Fast way to "backup" (copy) large STL vector of custom objects

Question

I'm using a STL vector to store a large (~ 10^6) number of custom objects (sizeof() gives 368 bytes for one of these objects). The structure of my program requires me to make frequent backup copies of this vector as changes made in a certain step might need to be unrolled under certain conditions. Roughly this looks something like

std::vector<myClass> vecA( largeNumber );
std::vector<myClass> vecB;

do
{
  vecB = vecA;

  //do lots of stuff to vecA

  if ( restoreBackup ) { vecA = vecB; }

} while (someCondition)

Doing some profiling, the copy operation vecB = vecA is actually a considerable bottle neck. I really need to speed up this part. Which strategies would you suggest?

Remarks:

For certain reasons I would like to keep the STL vector structure.
I know that most of the times only a small fraction of the elements in vecA gets updated. So I could try to maintain an extra list of these elements and then only copy these elements back and forth by looping over this list. Would that be an adequate strategy?
The question is certainly related to this question, however the solutions proposed there don't really help.
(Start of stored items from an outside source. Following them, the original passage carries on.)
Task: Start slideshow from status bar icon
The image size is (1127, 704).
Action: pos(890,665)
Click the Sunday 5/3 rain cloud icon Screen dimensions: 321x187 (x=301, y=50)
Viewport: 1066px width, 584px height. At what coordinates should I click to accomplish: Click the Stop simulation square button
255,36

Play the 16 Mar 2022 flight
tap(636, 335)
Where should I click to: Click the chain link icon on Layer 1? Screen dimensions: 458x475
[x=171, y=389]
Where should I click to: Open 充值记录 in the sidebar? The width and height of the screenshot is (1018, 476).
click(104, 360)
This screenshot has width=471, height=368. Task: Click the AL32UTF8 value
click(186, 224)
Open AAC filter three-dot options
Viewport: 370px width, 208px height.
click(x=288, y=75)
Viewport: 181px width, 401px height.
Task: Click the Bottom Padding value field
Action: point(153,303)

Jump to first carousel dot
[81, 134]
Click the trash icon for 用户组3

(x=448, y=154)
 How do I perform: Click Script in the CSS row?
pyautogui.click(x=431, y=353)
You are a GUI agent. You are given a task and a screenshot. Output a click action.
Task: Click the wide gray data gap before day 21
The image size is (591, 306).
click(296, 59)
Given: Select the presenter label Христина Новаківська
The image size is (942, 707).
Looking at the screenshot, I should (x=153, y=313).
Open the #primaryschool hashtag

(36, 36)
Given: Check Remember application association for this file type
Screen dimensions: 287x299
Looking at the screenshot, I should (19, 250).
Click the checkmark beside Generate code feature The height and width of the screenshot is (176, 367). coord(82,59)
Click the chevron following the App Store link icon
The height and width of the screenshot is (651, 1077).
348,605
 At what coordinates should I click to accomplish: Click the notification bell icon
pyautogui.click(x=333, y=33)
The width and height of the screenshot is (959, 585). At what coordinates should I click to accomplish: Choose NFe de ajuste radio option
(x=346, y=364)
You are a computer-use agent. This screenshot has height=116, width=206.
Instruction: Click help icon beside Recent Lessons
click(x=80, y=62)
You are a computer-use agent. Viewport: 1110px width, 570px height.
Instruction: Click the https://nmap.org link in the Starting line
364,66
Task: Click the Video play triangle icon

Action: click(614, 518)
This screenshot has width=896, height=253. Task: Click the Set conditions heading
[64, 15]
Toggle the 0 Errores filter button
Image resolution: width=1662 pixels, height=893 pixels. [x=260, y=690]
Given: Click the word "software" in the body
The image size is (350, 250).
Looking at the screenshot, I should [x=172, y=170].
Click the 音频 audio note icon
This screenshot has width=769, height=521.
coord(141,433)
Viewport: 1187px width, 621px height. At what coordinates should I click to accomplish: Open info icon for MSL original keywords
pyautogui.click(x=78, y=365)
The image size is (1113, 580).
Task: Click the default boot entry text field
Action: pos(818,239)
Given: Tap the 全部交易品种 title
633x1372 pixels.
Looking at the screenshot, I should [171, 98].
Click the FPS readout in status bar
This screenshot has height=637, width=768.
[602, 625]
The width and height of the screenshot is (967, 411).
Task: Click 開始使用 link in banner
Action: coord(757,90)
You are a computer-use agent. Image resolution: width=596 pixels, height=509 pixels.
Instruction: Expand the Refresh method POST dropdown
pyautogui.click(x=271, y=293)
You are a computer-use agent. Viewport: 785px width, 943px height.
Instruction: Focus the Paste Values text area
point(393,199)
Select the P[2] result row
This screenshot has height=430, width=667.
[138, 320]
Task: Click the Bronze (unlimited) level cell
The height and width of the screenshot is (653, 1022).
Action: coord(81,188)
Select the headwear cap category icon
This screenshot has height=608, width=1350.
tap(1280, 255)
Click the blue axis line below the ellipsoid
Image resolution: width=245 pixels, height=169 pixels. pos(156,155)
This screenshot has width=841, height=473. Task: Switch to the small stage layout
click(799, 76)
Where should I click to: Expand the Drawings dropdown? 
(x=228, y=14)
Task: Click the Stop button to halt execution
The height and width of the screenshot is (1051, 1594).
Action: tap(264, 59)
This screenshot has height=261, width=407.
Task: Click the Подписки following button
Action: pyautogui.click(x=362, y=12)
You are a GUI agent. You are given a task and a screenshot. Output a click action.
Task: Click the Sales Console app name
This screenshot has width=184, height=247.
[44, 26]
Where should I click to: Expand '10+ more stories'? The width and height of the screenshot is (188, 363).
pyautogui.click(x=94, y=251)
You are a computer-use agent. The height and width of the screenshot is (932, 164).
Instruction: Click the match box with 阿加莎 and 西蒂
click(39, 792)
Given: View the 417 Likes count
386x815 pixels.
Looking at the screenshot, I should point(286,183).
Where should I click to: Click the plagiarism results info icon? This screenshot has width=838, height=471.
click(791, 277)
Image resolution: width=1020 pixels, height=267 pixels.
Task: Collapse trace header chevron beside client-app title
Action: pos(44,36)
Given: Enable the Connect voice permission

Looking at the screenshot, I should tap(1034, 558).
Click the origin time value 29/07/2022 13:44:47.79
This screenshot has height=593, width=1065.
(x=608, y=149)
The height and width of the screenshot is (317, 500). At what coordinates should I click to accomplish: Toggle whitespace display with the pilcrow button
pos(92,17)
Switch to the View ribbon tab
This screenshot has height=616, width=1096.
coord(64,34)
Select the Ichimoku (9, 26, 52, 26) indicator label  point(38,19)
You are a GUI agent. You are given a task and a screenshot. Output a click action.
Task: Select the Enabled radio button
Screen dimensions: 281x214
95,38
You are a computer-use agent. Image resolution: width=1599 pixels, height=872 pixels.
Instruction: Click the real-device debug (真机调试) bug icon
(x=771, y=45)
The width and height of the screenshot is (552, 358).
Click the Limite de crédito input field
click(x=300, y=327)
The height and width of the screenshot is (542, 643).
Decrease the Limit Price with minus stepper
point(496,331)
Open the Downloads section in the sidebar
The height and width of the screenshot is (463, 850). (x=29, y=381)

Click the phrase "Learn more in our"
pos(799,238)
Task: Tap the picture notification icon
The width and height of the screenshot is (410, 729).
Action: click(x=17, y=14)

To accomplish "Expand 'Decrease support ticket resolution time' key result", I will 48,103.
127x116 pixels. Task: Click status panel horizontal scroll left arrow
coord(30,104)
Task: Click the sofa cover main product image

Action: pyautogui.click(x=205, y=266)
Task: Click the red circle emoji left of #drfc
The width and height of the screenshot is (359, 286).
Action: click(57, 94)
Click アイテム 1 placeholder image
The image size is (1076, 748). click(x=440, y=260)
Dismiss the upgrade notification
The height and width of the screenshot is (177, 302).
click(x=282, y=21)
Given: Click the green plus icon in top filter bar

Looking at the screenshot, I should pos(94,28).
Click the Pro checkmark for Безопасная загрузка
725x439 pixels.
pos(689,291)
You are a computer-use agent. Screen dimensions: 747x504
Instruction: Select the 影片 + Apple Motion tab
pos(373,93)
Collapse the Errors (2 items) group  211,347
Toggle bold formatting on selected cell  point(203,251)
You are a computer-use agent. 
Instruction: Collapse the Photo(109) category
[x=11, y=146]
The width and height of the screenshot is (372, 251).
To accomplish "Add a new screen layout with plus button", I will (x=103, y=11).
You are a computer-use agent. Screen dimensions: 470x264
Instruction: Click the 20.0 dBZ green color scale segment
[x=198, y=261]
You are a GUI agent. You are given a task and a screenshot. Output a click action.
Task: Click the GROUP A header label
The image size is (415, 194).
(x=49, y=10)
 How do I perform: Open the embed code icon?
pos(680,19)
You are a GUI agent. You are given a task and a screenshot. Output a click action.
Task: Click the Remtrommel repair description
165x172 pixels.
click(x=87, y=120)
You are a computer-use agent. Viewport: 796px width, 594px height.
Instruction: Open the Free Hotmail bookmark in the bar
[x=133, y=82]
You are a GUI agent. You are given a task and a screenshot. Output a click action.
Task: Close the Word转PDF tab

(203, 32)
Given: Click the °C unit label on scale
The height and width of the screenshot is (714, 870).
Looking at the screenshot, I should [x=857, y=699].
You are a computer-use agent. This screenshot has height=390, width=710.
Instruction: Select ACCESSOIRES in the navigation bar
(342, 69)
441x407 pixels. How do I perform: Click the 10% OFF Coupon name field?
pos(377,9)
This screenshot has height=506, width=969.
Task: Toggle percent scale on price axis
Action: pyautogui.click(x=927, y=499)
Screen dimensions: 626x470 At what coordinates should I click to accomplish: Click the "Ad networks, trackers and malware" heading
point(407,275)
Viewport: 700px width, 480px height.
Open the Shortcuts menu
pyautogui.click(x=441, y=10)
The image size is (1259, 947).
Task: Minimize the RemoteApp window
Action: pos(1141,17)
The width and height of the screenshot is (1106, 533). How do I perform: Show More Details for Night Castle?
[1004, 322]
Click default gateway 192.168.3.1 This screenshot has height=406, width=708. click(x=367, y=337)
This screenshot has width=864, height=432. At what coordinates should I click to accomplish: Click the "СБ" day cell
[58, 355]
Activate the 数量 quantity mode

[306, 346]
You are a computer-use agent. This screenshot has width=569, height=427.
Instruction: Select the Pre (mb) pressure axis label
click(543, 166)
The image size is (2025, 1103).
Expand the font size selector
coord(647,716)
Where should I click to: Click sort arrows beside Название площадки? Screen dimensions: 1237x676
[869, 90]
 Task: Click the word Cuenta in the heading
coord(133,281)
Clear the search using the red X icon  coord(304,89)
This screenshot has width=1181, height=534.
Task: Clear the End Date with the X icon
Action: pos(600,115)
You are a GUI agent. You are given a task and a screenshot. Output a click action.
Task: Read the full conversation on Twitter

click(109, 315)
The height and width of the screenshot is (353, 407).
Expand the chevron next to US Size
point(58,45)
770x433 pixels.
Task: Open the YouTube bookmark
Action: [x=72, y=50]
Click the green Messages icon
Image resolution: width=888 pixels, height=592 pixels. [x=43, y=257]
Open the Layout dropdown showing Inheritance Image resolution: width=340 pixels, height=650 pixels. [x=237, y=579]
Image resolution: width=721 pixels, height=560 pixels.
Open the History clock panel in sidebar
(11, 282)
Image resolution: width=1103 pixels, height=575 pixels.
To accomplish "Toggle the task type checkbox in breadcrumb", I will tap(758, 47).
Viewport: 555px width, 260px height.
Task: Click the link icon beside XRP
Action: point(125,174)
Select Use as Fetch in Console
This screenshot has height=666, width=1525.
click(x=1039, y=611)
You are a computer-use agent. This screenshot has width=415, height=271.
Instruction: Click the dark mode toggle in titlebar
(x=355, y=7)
score 2 · Accepted Answer · answered Apr 20 '11 at 09:27

2

Hm, this is not an trivial thing and I don't think that you can avoid this copying, if you really need to use only (and one) std::vector.

The best solution would be to use Persistant Data Structure.

But this would be very helpful, if you need to store more than one version of your container.

If you need just the previous version..
The easies thing, that comes to my mind and it seems, that will work for you, is to backup only the elements, you'll change. You could use a std::list (or std::vector ) with std::pair< int, myClass >. So, the first of the pair would be the index of the element, you're changing and the second - the backed up version. So, in the end, if you need to restore the backup, you'll just to go through this container and "revert" the old data.

The situation with deleting/adding elements will be more complicated, but not unsolvable. You'll have to have more containers - one for deleted elements, one for added elements, one for changed elements and one for the sequence of the changes. So, this will give you the opportunity to perform "undo" steps.

Well, this sounds more complicated and kinda hard to implement (because of all possible cases), but will increase the performance (will reduce the copies).

Other thing, that comes to my mind - you could check the container size first. And if it's small, make a whole copy. If it's big - perform the "selective backup" or whatever this is called.

Note, that this is not the best solution (I guess), but just an idea, I got right now (I have never needed such thing)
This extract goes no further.